Troubleshooting Guide
# Troubleshooting Guide
This guide provides solutions to common errors and issues you might encounter while using the Ensemble Genetic Algorithm project.
—
## Environment and Setup Issues
#### Problem: ModuleNotFoundError: No module named ‘…’
This is the most common issue and usually means the project’s virtual environment is not active or was not set up correctly.
Solutions: 1. Activate the Environment: Make sure you have activated the correct virtual environment before running any scripts.
`bash source ga_env/bin/activate # If you used setup.sh # OR source .venv/bin/activate # If you installed manually `
Re-install Dependencies: If the error persists, your installation might be incomplete. Re-install the dependencies.
`bash pip install . `
#### Problem: GPU is not being used by PyTorch models.
Solutions: 1. Check Installation: Ensure you installed the GPU-enabled version of PyTorch. The easiest way is to re-run the setup script with the –gpu flag: ./setup.sh –gpu –force. 2. Verify CUDA: From your terminal, run nvidia-smi. This command should list your NVIDIA GPU. If it doesn’t, you may have an issue with your NVIDIA drivers. 3. Check Environment Variables: Make sure the CUDA_VISIBLE_DEVICES environment variable is not set to -1, as this explicitly disables GPU access.
—
## Data-Related Errors
#### Problem: The experiment fails immediately with a KeyError or ValueError related to a column name.
Solutions: 1. Check Outcome Variable Name: This is a strict requirement. The column name for your target variable must end with the suffix _outcome_var_1. Please review the Data Preparation Guide. 2. Check for Non-Numeric Data: The framework expects all columns to be numeric. Ensure you have preprocessed your data to remove or encode any string or categorical columns.
#### Problem: A specific base learner fails with ValueError: Input contains NaN.
This happens because some models (like scikit-learn’s LogisticRegression or SVC) cannot natively handle missing values, while others (like XGBoost) can.
Solutions: 1. Perform Imputation: Preprocess your dataset to impute (fill in) missing values before running the experiment. 2. Adjust `percent_missing`: In your config.yml, lower the percent_missing threshold under grid_params (e.g., from 99.8 to 90.0) to be more aggressive about removing columns that have any missing data. 3. Prune `model_list`: In your config.yml, remove the model that is causing the error from the model_list under global_params.
—
## Runtime and Performance Issues
#### Problem: The experiment runs out of memory (MemoryError).

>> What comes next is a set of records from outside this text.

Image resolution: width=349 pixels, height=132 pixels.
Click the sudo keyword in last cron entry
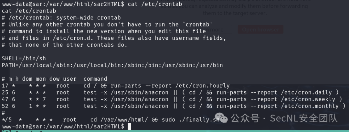[x=168, y=120]

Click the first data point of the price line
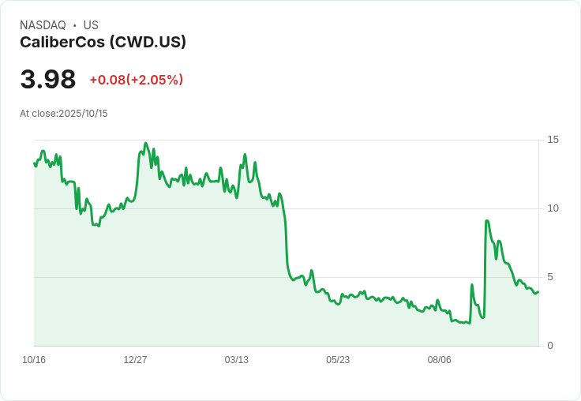click(34, 163)
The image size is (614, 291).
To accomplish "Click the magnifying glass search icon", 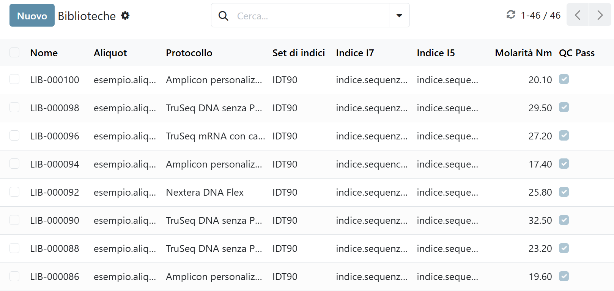I will (224, 16).

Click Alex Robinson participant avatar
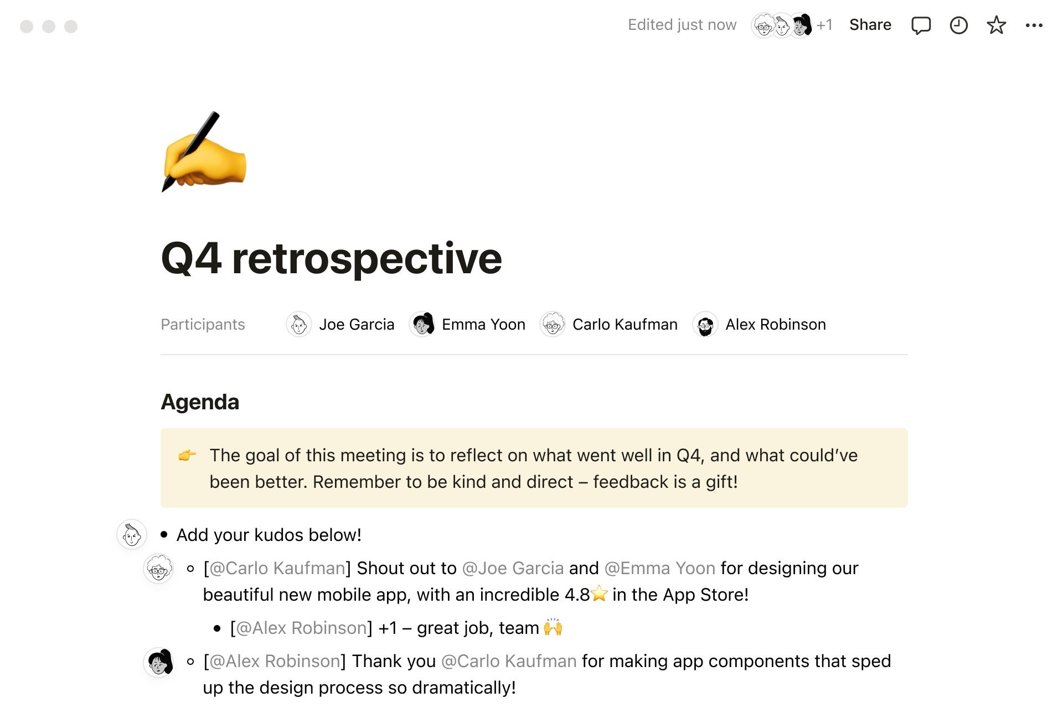704,323
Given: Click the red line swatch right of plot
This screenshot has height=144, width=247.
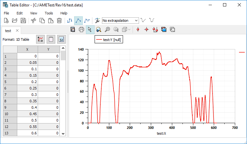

Solutions: 1. Reduce Population Size: In your config.yml, use smaller values for pop_params under the ga_params section (e.g., [32]). 2. Reduce Data Size: For testing, either use a smaller input CSV file or set testing: True in your config.yml under global_params. You can also set test_sample_n to a small number (e.g., 1000) to sample your data. 3. Disable Model Caching: In your config.yml, set store_base_learners: [False] under grid_params.
#### Problem: The experiment is running very slowly.
Solutions: 1. Start Small: For initial runs, set n_iter to a low number (e.g., 1-3) and testing: True in your config.yml under global_params. 2. Use Model Caching: For subsequent runs, set use_stored_base_learners: [True] in grid_params to avoid retraining models. See Best Practices. 3. Simplify Weighting: In your config.yml, limit the weighted list under grid_params to [“unweighted”] for fast runs. ‘de’ and ‘ann’ are much slower.
#### Problem: The genetic algorithm’s fitness score is not improving (the convergence plot is flat).
Solutions: 1. Increase Mutation/Crossover: The search might be stuck. In your config.yml, try increasing the mutpb (mutation rate) or cxpb (crossover rate) under grid_params to encourage more exploration. 2. Increase Population Size: In config.yml, use larger values for pop_params under ga_params to introduce more diversity. 3. Check Model Suitability: The base learners in your model_list (in config.yml) may not be a good fit for your data. Try adding or swapping in different types of models.